SJaneS48 · 02/02/2020 16:07

It does say it can be used safely with parental supervision and DDs account is private. It really is up to the parent and what they feel comfortable with I think. It’s nothing something though I’d agree that should be allowed unchecked without understanding what the settings are and having a chat about potential dangers with your DC and doing some private monitoring to ensure this is being followed. The same goes for all social media, it’s really important to keep an eye on it. I know my eldest DD (now 25) felt I was hugely invading her privacy by having her log ins - however that was our condition for her having social media access. Each household will work to what they feel is best though!

Acorncat1 · 03/02/2020 12:53

Thank you all so much for your advice. Really helps to see all the different answers!

OP posts:
HighRopes · 03/02/2020 13:43

At dd1’s school, Y7s have everything from a brick phone to the latest iphone with full internet access. She has a very locked down iphone (with the homework app and bus planner able to access the internet, a web browser restricted to the school’s internal website and no social media) which allows her to take photos of the board, text/iMessage her friends, phone home, check the buses etc.

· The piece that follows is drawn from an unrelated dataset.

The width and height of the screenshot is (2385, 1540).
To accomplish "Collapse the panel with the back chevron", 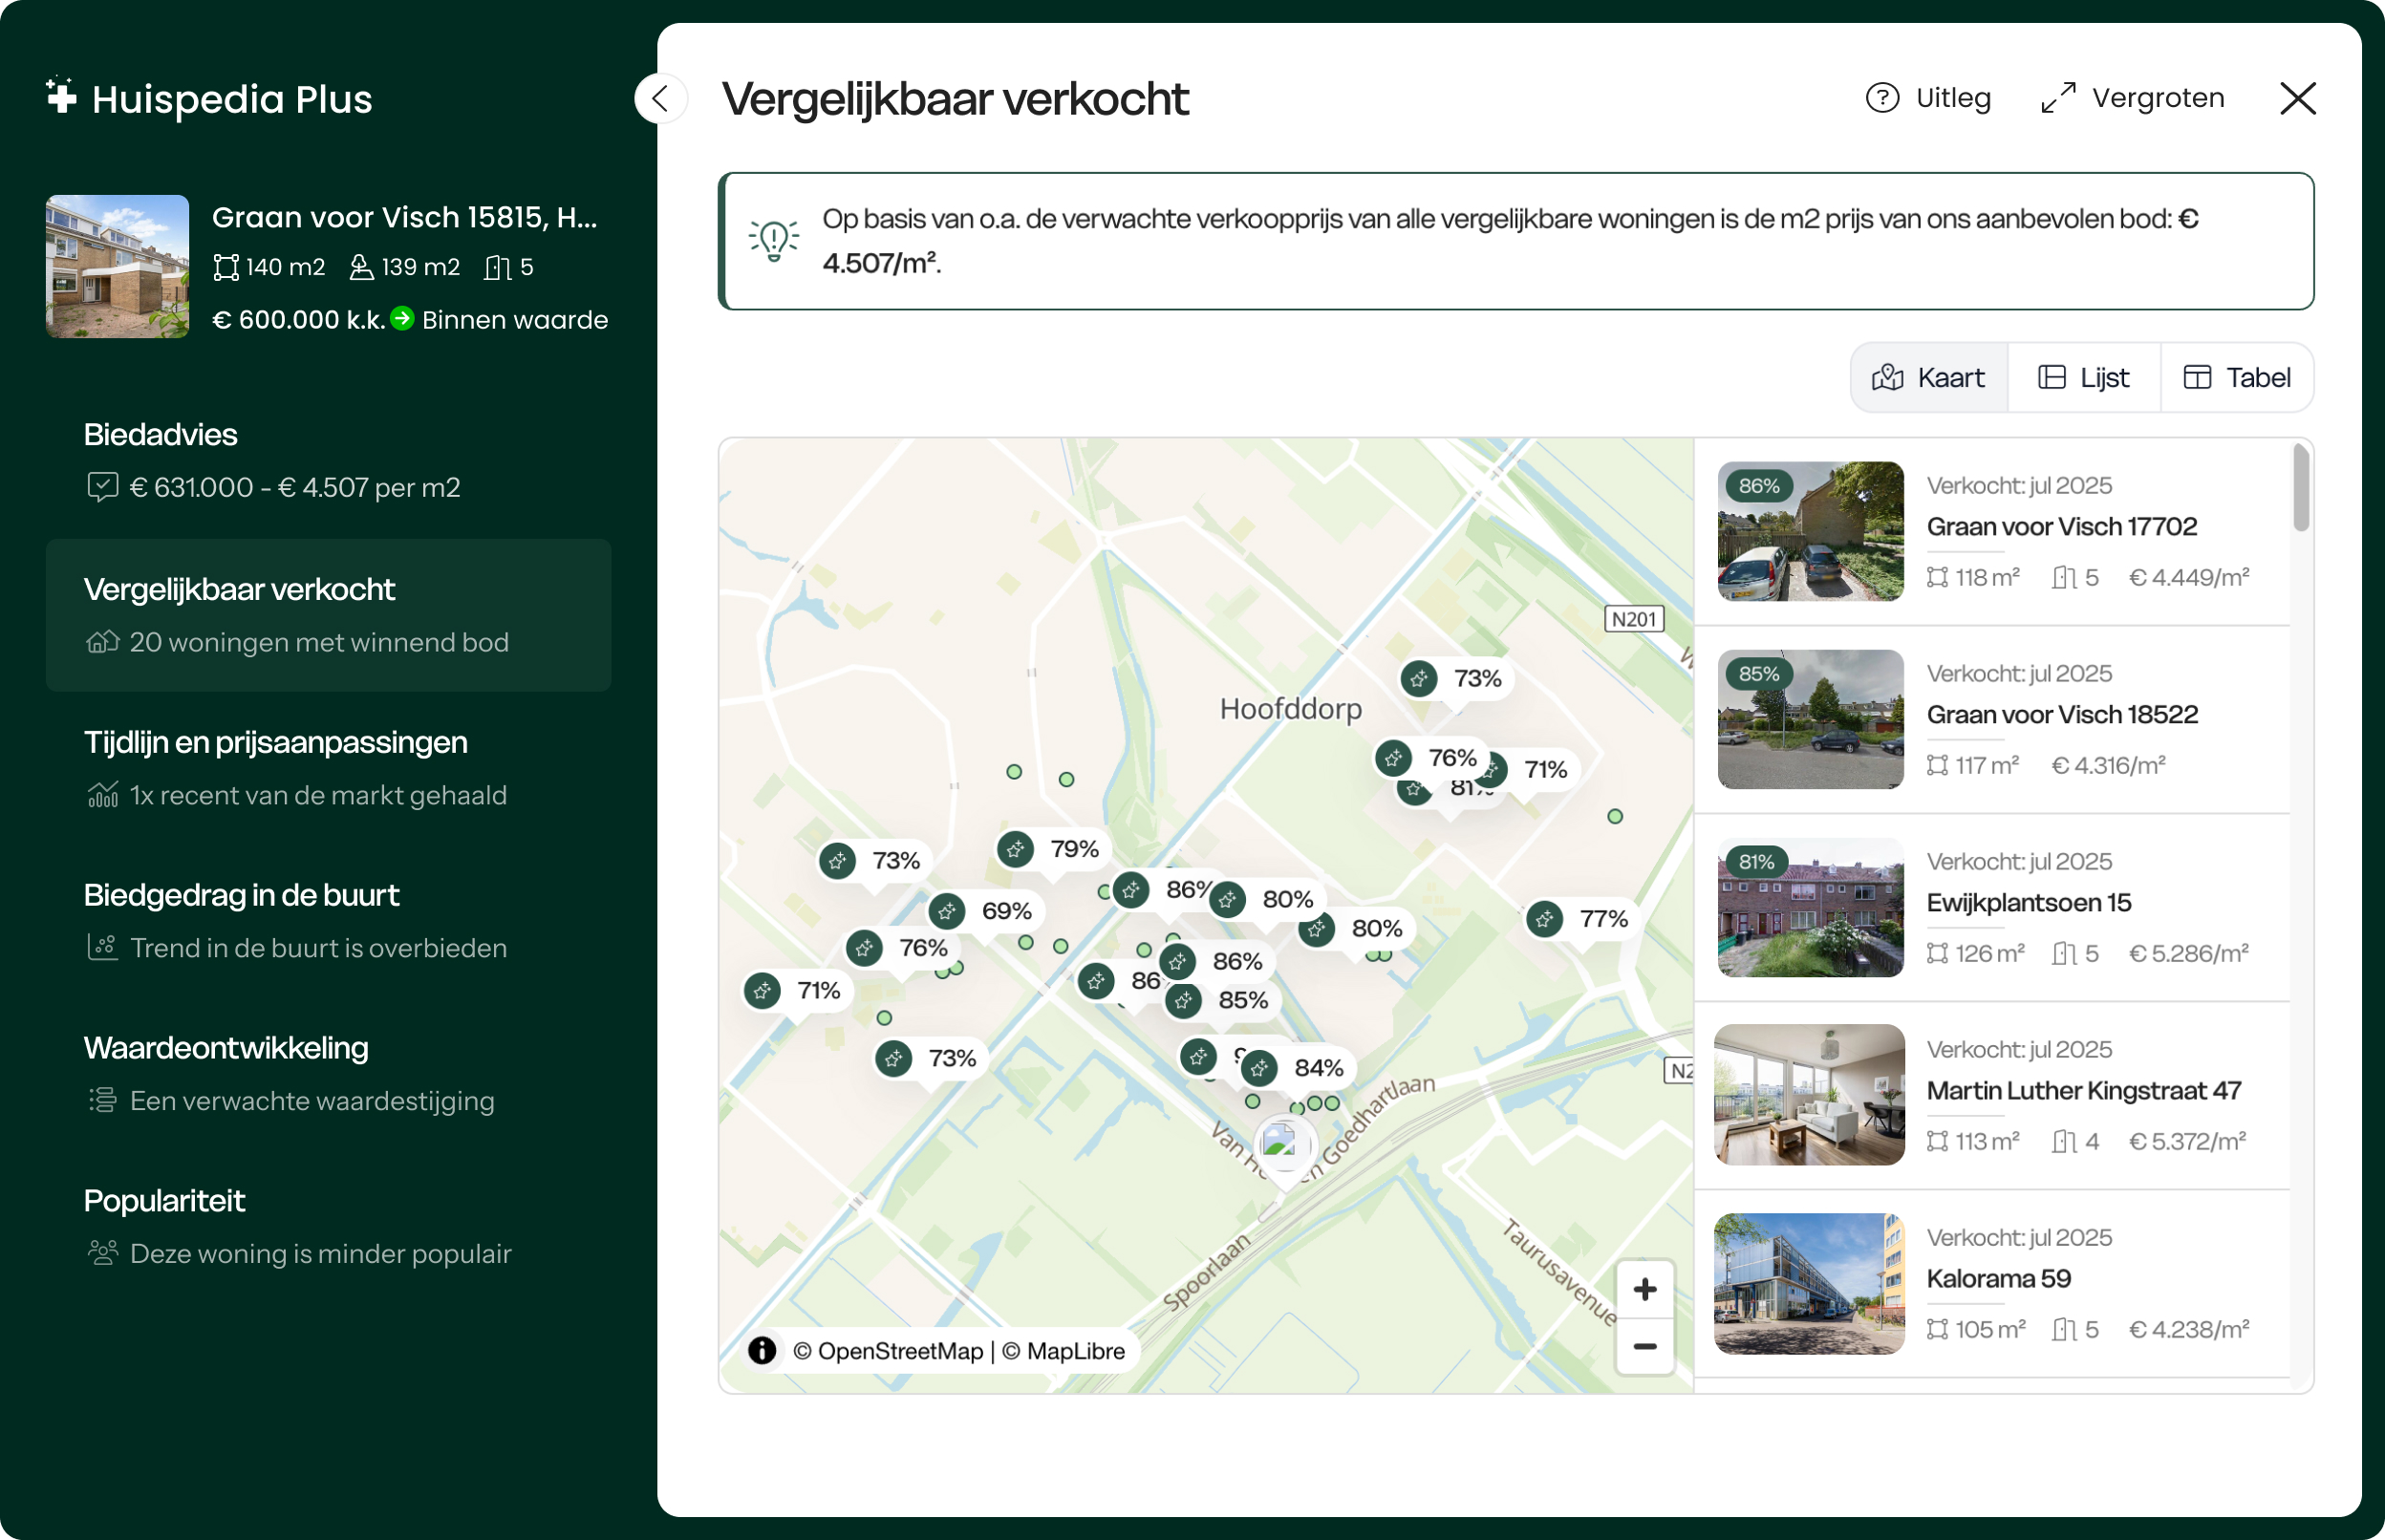I will point(660,98).
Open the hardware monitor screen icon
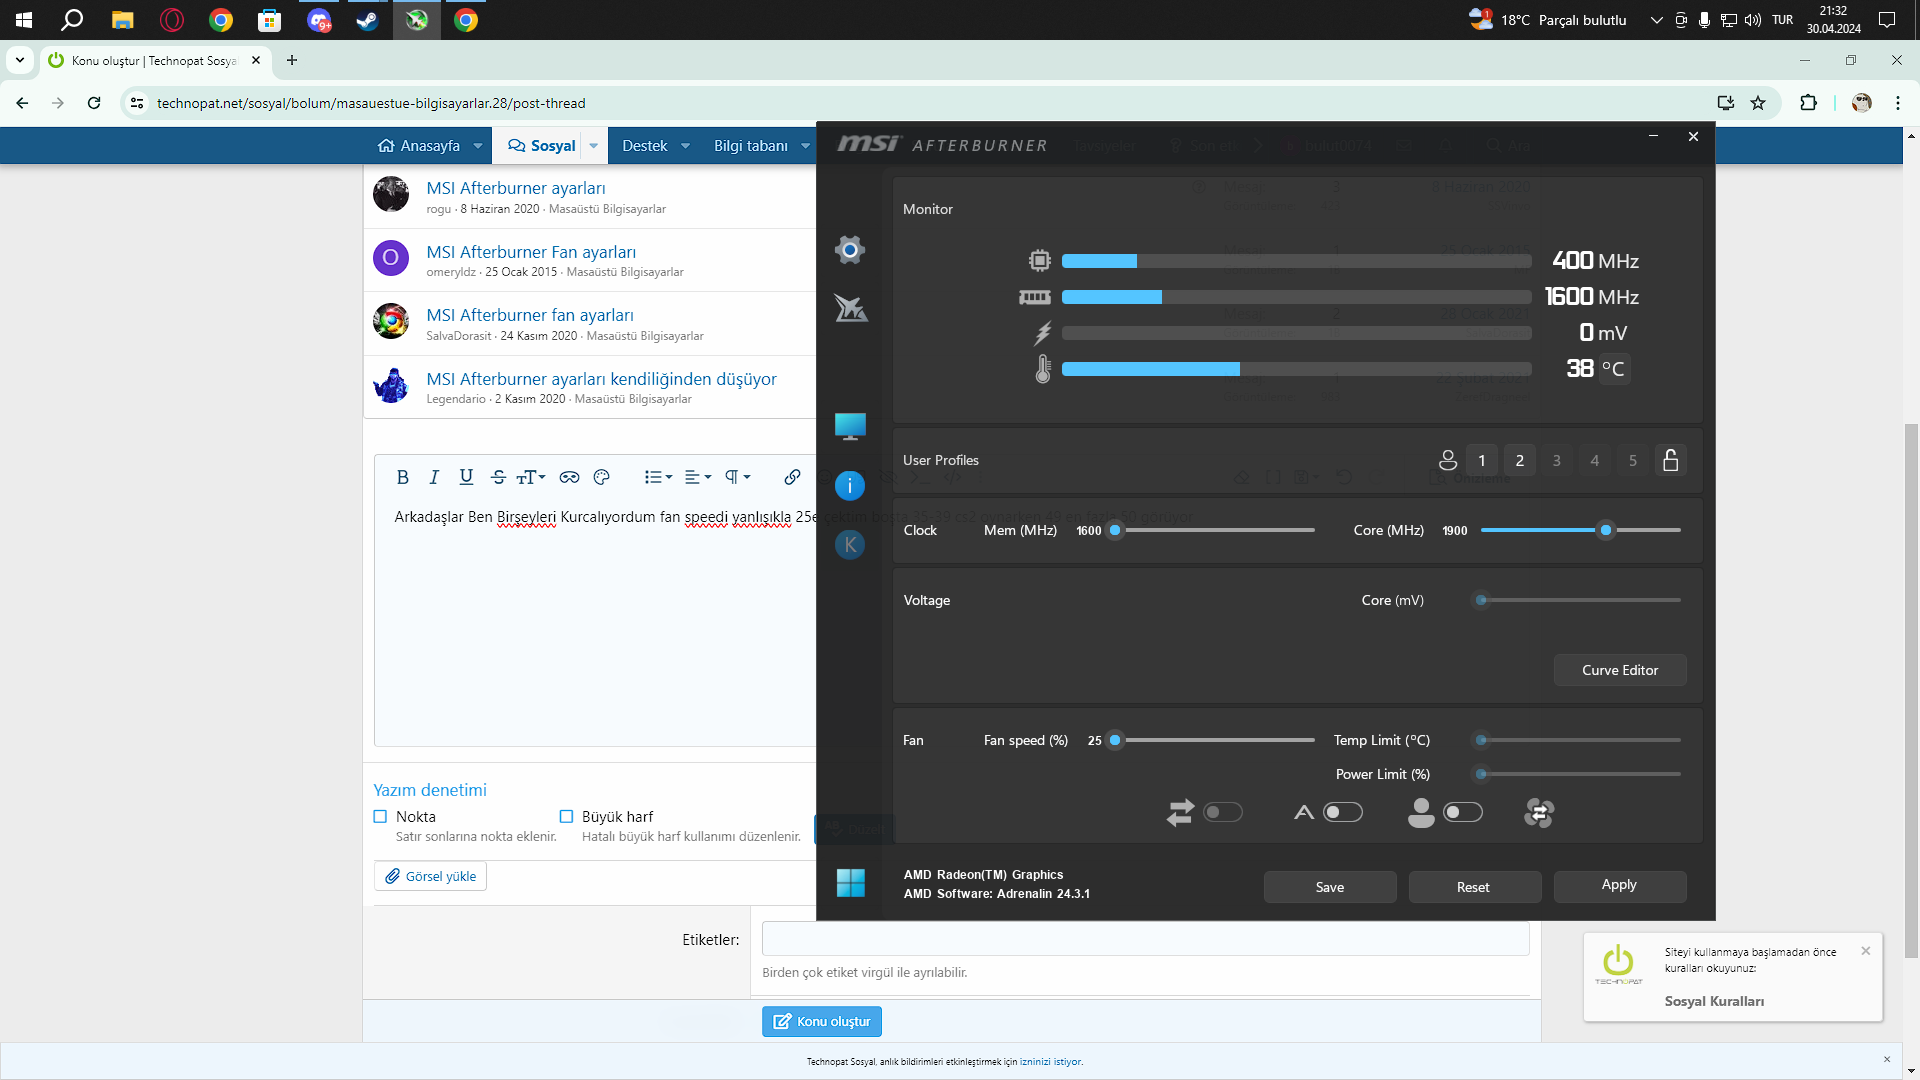 click(850, 426)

We don’t allow WhatsApp (age limit is now 16) which has been a slight issue in practical terms, as she’s had to find different ways of keeping in touch with various clubs (they’ve kindly set up iMessage groups to include her). But it paid off, as there was a lot of WhatsApp Y7 drama at the start of term which she wasn’t involved in.

Her phone also has restrictions on when it will work (and it has to be downstairs before bedtime) and how many hours of games she can play on it. So far, this has worked well, and she’s able to use it as a tool and for fun, but without it becoming a problem.

Acorncat1 · 03/02/2020 14:48

Brilliant, glad to see i'm not the only 'weird' parent out there!!

OP posts:
TeenPlusTwenties · 03/02/2020 15:29

With mobiles it is easier to start with restrictions and ease off as trust is gained, than to start free and easy and impose restrictions later.
So my advice is set up the rules before the phone is bought/handed over.